Aspnetcore: Consider allowing a user to disable Host header validation

A UDS with a path is the recommended value in these docs

--csi-address: This is the path to the CSI driver socket (defined above) inside the pod that the node-driver-registrar container will use to issue CSI operations (e.g. /csi/csi.sock).

https://github.com/kubernetes-csi/node-driver-registrar#required-arguments

We should switch to path style validation, rather than disable altogether.

nginx makes the same host validation of the :authority pseudo header

I read now the RFC https://tools.ietf.org/html/rfc3986#section-3.2.2 twice

The bottom line is that it is a "reg-name" and it is a UTF8 free-text

...
This specification does not mandate a particular registered name
   lookup technology and therefore does not restrict the syntax of reg-
   name beyond what is necessary for interoperability.  Instead, it
   delegates the issue of registered name syntax conformance to the
   operating system of each application performing URI resolution, and
   that operating system decides what it will allow for the purpose of
   host identification.  A URI resolution implementation might use DNS,
   host tables, yellow pages, NetInfo, WINS, or any other system for
   lookup of registered names.
...

The reg-name syntax allows percent-encoded octets ... UTF8
I didn't saw that there is some kind of decoding in the current code.

like @blowdart wrote,
In the UDS case a switch to path style validation would be more conform to the RFC

Hi, i was doing something like:

var socket = new Socket(AddressFamily.Unix, SocketType.Stream, ProtocolType.IP);
var endPoint = new UnixDomainSocketEndPoint("/../run/foo/bar.sock");
socket.Connect(endPoint);

Console.Writeline("It's working!");

var channel = GrpcChannel.ForAddress("/../run/foo/bar.sock");

The last part fails with the message "_System.ArgumentException: Only 'http' and 'https' schemes are allowed_"

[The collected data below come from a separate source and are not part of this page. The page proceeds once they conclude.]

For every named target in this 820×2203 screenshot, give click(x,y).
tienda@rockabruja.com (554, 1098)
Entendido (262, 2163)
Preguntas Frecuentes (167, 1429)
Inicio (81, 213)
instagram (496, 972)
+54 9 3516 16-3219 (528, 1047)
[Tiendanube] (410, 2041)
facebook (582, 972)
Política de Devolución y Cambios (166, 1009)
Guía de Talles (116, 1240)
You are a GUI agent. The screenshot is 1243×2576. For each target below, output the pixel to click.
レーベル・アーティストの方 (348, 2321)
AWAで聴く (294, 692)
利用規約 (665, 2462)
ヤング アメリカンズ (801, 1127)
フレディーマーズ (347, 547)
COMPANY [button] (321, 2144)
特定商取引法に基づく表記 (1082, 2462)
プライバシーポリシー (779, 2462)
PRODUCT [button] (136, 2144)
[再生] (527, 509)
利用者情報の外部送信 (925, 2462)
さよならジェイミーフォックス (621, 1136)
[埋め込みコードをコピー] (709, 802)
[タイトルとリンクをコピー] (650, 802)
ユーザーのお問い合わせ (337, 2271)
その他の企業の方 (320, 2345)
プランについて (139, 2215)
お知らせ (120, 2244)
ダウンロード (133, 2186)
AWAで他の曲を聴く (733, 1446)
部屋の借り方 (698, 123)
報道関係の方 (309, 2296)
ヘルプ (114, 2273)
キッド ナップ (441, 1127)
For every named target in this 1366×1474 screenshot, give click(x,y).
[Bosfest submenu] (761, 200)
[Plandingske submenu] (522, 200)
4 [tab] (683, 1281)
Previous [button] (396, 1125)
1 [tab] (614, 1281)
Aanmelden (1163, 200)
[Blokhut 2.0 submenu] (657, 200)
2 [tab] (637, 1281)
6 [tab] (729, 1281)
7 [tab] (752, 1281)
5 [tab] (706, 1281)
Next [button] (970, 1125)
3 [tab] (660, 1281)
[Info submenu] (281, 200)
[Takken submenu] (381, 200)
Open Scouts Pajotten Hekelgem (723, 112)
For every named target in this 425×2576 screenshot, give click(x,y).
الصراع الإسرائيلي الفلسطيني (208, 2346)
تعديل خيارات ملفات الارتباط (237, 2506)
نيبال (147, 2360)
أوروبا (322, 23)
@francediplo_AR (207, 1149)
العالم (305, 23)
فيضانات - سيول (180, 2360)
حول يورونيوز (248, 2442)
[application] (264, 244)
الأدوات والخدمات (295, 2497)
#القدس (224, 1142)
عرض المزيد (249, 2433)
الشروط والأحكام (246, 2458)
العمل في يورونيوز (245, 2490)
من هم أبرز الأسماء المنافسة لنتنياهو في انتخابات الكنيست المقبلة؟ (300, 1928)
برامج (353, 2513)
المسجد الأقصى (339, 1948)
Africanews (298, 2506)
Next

Some part of this makes sense? I'm trying to imitate golang things :worried:

Thanks!!!

GrpcChannel only supports TCP. Support for UDS and pipes is planned for 5.0

Do we know if the UDS client is URL-encoding the Host header? I do see that the RFC allows / but only if it's URL-encoded. When I did a quick test with curl, I saw that both foo/bar and foo%2fbar were rejected.

Perhaps this doesn't need special configuration and we just need to be validating pre decoding. If the UDS clients are encoding the header value, then we can be both spec-compliant and support UDS.

@blowdart If you have concerns there though, I like the idea of doing path-style validation when listening on a UDS.

Related to the issue, please consider esoteric Windows named pipes values for when Kestrel is using that transport.

https://docs.microsoft.com/en-us/windows/win32/ipc/pipe-names

Can we iterate through transports, and have transports decide if the host header is valid for them? That seems a better approach than either on or off.

This may relate to proposed work on Named Pipes, so @Tratcher can take a look for now

Is there any design decision made?

Would need it badly for my kubernetes CSI plugin,
the only other framework or proxy that i found
with a support for h2 over UDS is golang.

@Zetanova even when we do this, it will only be for .NET 5. In the meantime you're going to need a different solution.

Planning notes: We'll look at allowing validation to be disabled when using UDS. Targeting 5.0, but not the immediate next preview and may be punted. It must be configurable per-endpoint.

I've experimented with gRPC over unix domain sockets with Grpc.Net.Client (using HttpClient) calling Grpc.AspNetCore (using Kestrel).

HttpClient will always send a valid host header, even when using a different transport. It is a hard requirement of using HttpClient.

I recommend moving this issue to future milestone. We can judge whether it is needed based on additional demand.

A workaround is to use golang as a sidecar/reverse proxy to overwrite the host header.
https://github.com/Zetanova/grpc-proxy

It is the only way that i found to use dotnet-kestrel for kubelet/kubernetes plugins over UDS

I looked into this more. go-grpc's behavior of sending the file path has been causing problems for other servers like nodejs. See https://github.com/grpc/grpc-go/issues/2628

go-grpc has recently been updated to send "localhost" as the authority with unix domain sockets. See https://github.com/grpc/grpc-go/pull/3730. The fix is in 1.31 which is available today. Upgrade to it and retry?

I think Kestrel is doing the right thing here.

@JamesNK thx for the good news.
Yes all proxies (nginx, apache, kestrel, candy) had this issue.

Because kubernetes/kubelet is the gRPC-client,
to try it out, the kubelet BIN would need to use the new version of golang,
I will do it on the next kubernetes version.